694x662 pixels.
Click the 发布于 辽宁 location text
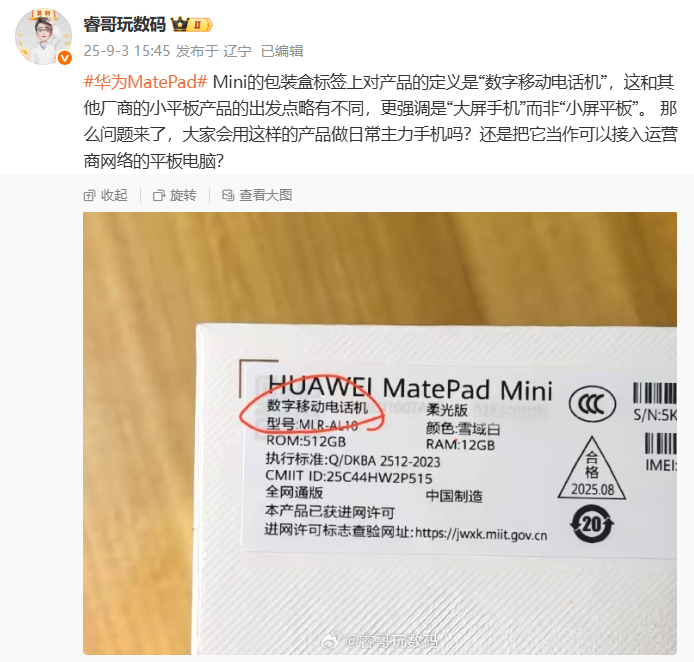click(x=213, y=51)
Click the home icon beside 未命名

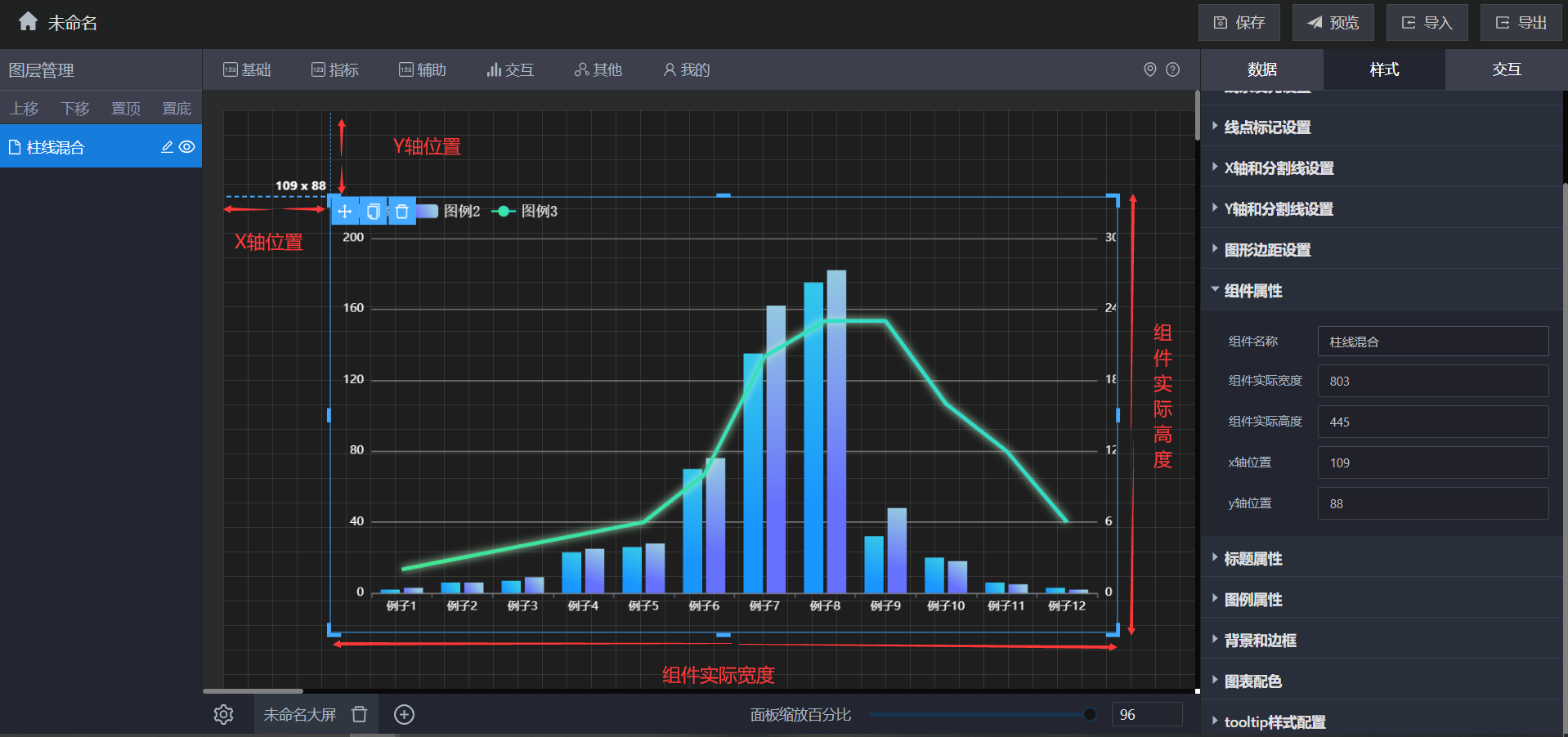click(x=28, y=22)
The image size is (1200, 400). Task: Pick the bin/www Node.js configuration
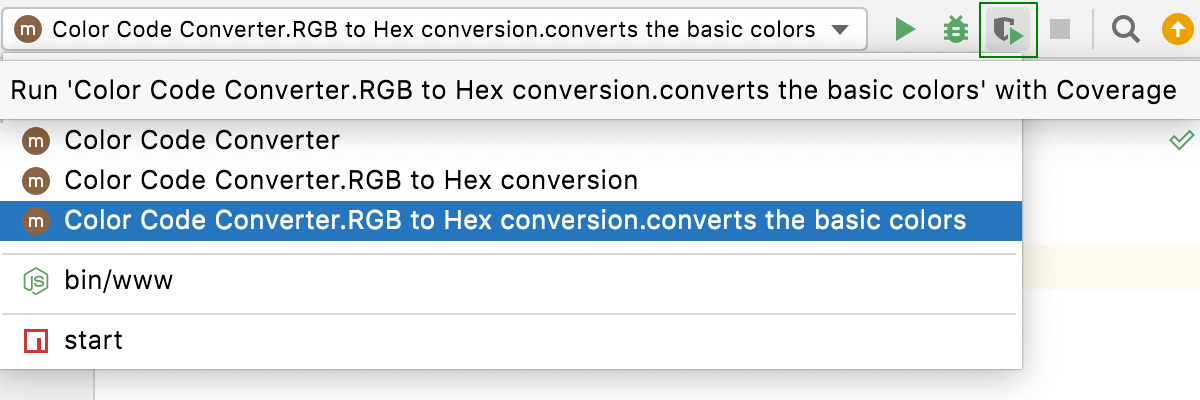[x=119, y=281]
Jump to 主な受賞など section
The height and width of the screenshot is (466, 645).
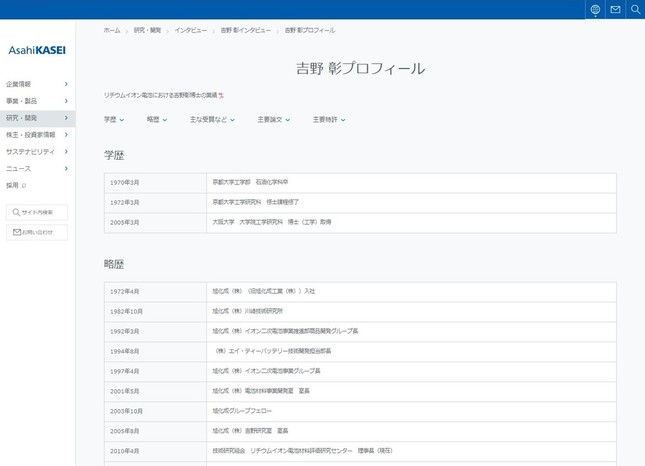(x=212, y=120)
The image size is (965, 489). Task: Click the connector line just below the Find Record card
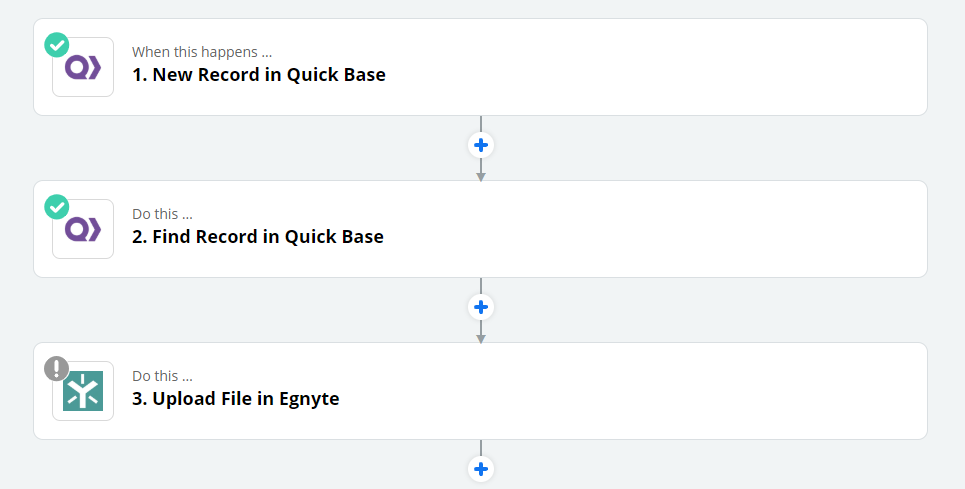coord(481,286)
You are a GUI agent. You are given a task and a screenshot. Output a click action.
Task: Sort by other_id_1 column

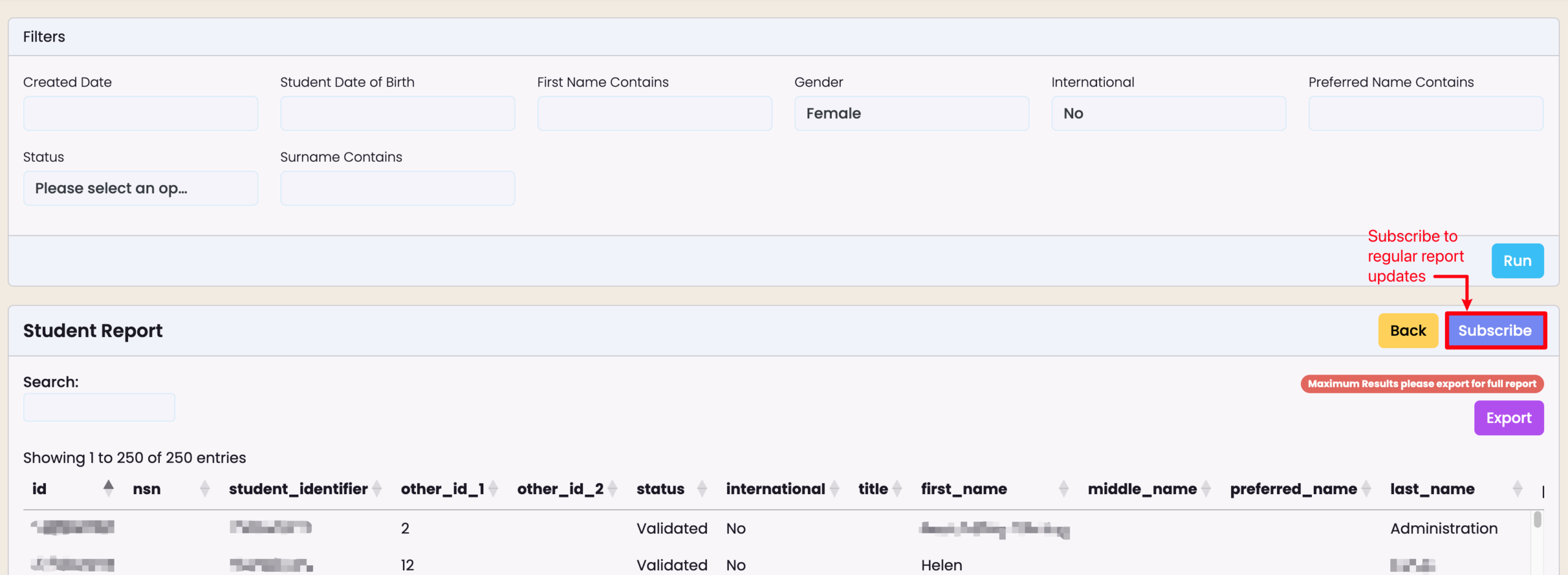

• • • • • • •

§ PROBLEM DESCRIPTION
Leave the pictures out and return the rest of the material exactly.

§ WORKED SOLUTION
694x662 pixels.
Click the 发布于 辽宁 location text
click(x=213, y=51)
Click the home icon beside 未命名

click(x=28, y=22)
The image size is (1200, 400). Task: Pick the bin/www Node.js configuration
[x=119, y=281]
Jump to 主な受賞など section
The height and width of the screenshot is (466, 645).
(x=212, y=120)
The image size is (965, 489). Task: Click the connector line just below the Find Record card
coord(481,286)
You are a GUI agent. You are given a task and a screenshot. Output a click action.
Task: Sort by other_id_1 column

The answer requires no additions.